[Stored data]

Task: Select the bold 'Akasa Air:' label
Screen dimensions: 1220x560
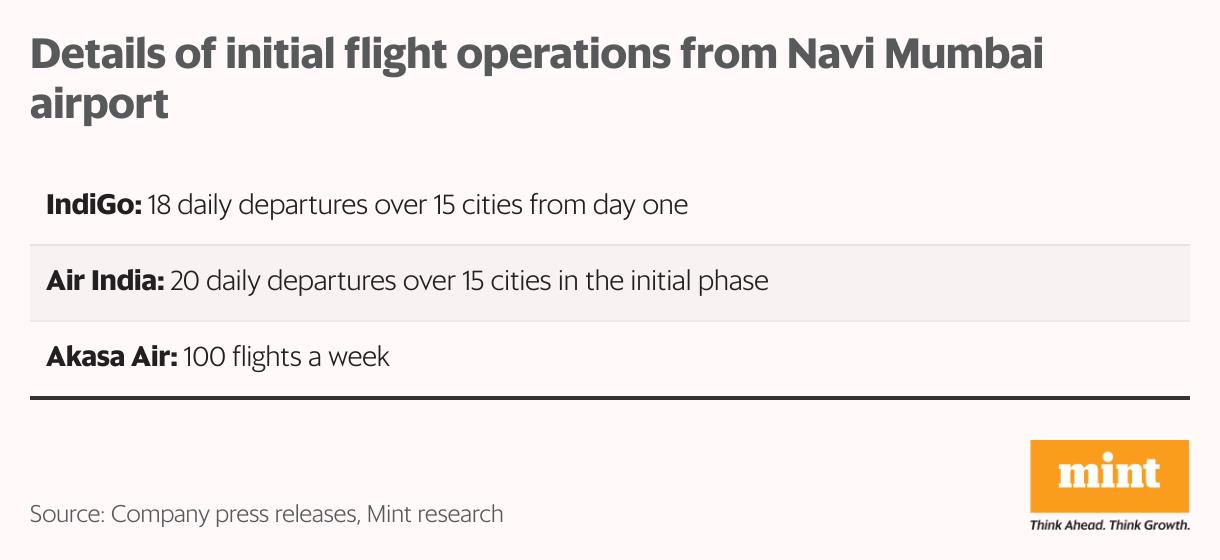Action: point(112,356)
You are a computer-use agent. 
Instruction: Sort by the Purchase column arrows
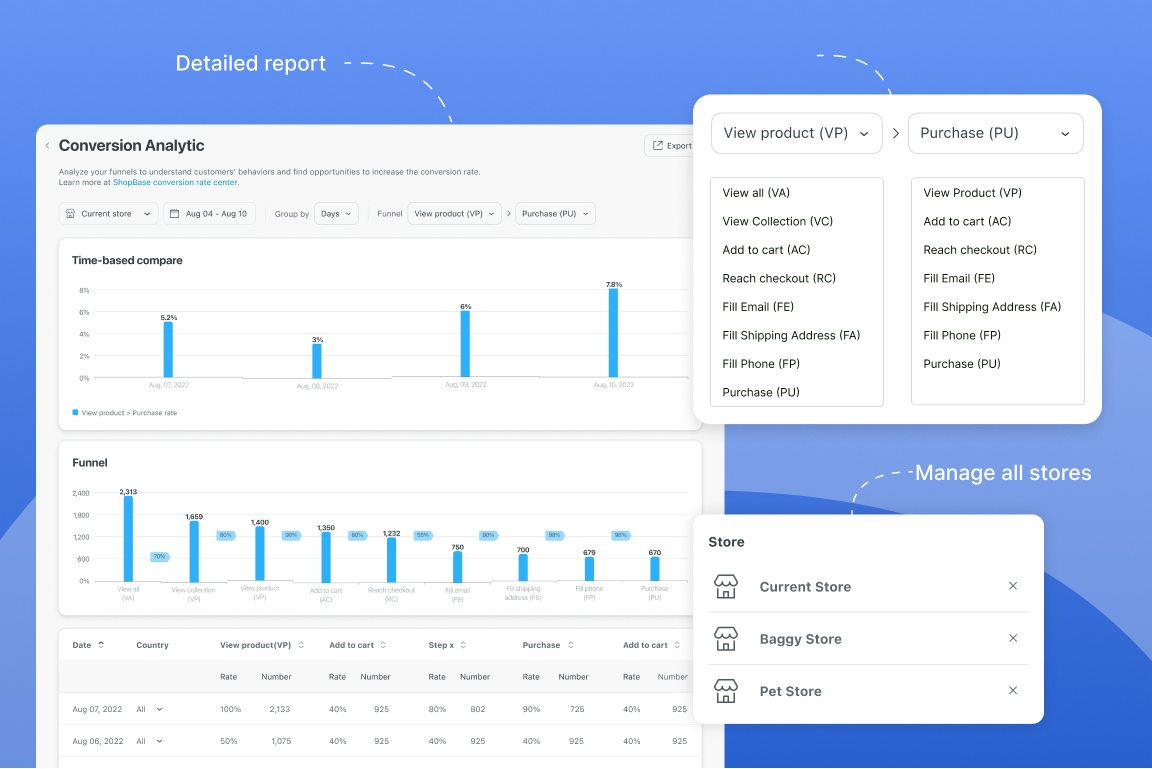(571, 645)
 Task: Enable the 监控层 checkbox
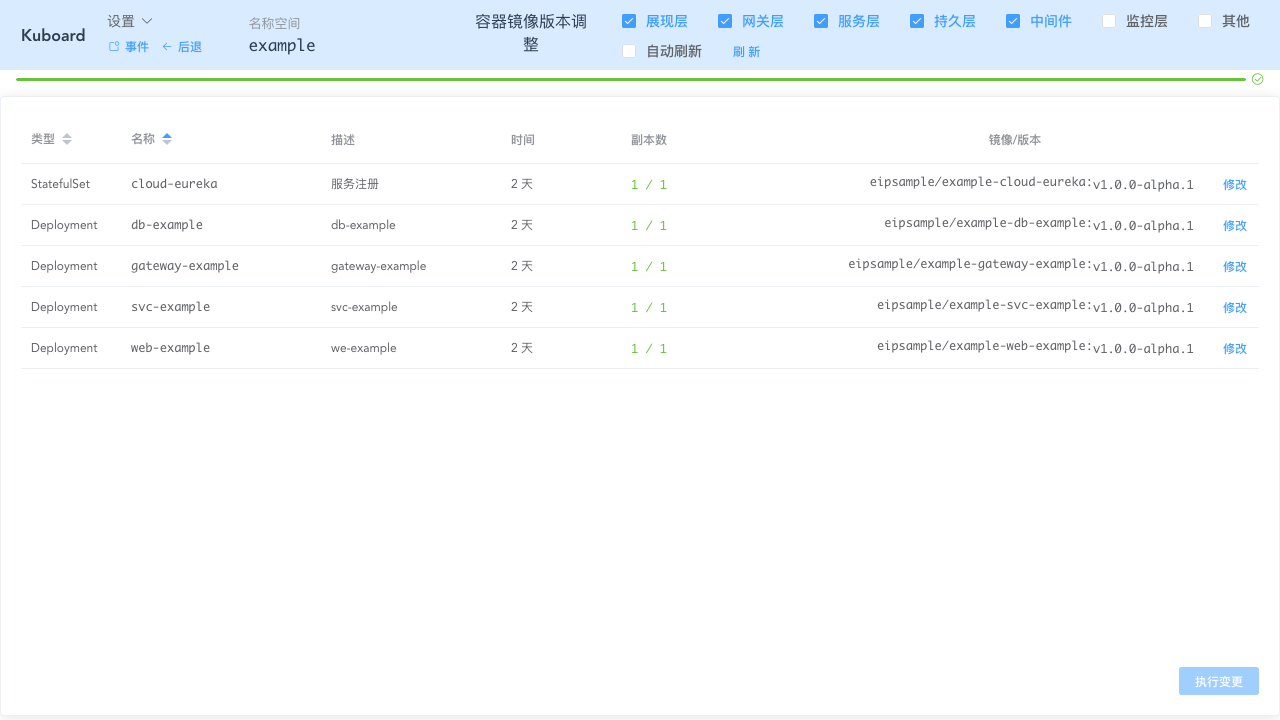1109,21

...

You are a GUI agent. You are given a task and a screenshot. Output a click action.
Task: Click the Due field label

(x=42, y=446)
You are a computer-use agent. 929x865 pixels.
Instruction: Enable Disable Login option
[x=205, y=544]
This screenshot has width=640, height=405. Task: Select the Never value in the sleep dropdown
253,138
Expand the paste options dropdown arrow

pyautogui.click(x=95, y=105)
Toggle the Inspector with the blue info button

_Assignment_
Only the lines above from the line containing "This screenshot has" through the line containing "Toggle the Inspector" should be retyped, exactly and with both ends included.

_Exercise response_
This screenshot has width=640, height=405. Task: Select the Never value in the sleep dropdown
253,138
Expand the paste options dropdown arrow

pyautogui.click(x=95, y=105)
Toggle the Inspector with the blue info button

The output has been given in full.